We both work in office, commute 30-60 min each way, and work 8-9 hour days. We thought this would be a reasonable setup, with one going in a little early and the other late to handle the morning and evening kid wrangling.

But it has just drained our entire life away. There is always a mess in the house (and now the yard, yay spring), weekends are errands, 7 piles of laundry, cleaning, yardwork.

We don’t make the kind of money we can outsource, like in the article above where they order out for dinner (I think us Millennials order the most takeout of any generation?).

We have no nearby family, no extra cash, and every moment is spoken for. And of course now apparently the good schools we slaved to afford to buy zoned for don’t matter because there won’t be any jobs for our kids.

Just a PSA to GenZ…


Whenever parents complain about this, I always ask, what exactly did you think raising kids was going to be like?

If you grew up in the 80s/90s, this was what life was. Regular daily life was come home, cook dinner, do chores, go to bed. Weekends were more chores, being dragged by your parents to run errands, and trips to the park. A couple times a year you went to the movies, maybe once a month you'd go out for pizza.

Our parents didn't have hobbies. Hell, my parents spent weekends buying junk at flea markets and then re-selling them at our garage sales for extra cash because their salaries didn't cover everything.

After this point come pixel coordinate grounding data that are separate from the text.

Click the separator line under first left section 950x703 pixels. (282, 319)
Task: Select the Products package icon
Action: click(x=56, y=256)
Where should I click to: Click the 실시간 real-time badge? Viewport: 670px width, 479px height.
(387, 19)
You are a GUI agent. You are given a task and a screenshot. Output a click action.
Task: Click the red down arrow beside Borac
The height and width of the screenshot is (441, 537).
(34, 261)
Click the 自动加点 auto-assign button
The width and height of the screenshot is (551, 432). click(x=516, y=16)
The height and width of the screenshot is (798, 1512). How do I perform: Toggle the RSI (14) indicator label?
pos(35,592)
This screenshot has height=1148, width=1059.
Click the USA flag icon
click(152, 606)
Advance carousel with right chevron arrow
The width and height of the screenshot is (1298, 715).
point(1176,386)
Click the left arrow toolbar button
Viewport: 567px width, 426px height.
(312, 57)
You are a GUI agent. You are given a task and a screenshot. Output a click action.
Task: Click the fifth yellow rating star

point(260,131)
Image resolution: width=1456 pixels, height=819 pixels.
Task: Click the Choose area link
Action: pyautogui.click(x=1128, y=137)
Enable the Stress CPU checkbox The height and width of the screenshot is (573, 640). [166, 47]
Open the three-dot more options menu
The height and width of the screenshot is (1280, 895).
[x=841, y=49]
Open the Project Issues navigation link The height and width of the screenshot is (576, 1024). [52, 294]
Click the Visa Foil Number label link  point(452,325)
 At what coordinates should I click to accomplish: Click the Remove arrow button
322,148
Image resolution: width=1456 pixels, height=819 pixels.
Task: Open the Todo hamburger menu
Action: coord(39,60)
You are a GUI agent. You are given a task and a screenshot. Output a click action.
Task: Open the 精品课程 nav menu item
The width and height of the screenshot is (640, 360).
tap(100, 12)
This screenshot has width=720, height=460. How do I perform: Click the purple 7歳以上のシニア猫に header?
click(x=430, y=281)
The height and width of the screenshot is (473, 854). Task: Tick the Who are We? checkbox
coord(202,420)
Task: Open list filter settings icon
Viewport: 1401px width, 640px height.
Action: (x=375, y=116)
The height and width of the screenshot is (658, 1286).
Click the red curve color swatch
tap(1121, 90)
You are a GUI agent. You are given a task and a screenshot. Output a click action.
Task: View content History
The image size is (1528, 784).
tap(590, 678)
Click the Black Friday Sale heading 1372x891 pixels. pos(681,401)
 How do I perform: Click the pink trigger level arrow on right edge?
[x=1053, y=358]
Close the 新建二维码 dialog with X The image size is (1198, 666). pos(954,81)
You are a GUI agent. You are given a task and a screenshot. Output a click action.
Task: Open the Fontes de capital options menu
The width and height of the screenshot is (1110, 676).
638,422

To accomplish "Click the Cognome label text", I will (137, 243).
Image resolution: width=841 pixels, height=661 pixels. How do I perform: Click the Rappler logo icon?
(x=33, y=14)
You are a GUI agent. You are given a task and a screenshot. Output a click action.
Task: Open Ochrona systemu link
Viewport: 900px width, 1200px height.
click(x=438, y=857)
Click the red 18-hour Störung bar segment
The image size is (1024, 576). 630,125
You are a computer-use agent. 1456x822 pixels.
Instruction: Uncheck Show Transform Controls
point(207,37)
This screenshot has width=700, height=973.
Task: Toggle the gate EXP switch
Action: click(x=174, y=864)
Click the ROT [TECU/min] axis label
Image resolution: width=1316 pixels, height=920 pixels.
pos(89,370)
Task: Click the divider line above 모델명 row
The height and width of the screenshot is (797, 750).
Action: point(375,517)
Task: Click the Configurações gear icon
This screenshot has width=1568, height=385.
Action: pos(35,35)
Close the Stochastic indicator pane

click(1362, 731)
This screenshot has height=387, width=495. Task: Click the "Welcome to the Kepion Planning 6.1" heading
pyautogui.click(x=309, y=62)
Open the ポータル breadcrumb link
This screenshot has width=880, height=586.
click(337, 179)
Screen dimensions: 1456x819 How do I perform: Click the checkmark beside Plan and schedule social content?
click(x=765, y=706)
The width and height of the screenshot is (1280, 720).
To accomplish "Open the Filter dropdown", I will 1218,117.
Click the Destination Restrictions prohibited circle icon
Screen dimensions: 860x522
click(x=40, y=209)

That was their "hobby".

Messes AND financial problems are easily solved by, get rid of all the crap in your house and quit buying more.

I also want to check their screen time. My xH spent hours a day scrolling his phone, then complained he never had time for anything he wanted to do. Well, duh. Instead of spending 45 minutes pooping, get it done in 2 minutes then go do whatever it is you actually want to do.


Oh you mean when you could live off of one parents income? I grew up in the 90s, my mom stayed home as did virtually every other kid I knew.


As I said in my response, both my parents works and had side hustles. I grew up in North Arlington, and nearly all my friends had parents who both worked. My grandparents, who also lived in North Arlington, also both worked.

Having two incomes has long been the norm in the DC area.


They probably didn’t also have to supplement your education daily because public schools actually educated. Now parents send their kids to school, then have to school at home in the afternoons


DP: You are imagining some ideal that never existed. You have anxiety.

I dunno. My parents never read to me or helped with my homework. My dad worked a lot and my mom is educated but didn't speak English very well at the time.

The notion that kids that don't learn to read and write and do math just have bad parents is a bad excuse for poor instruction and gaping inequities in our education system.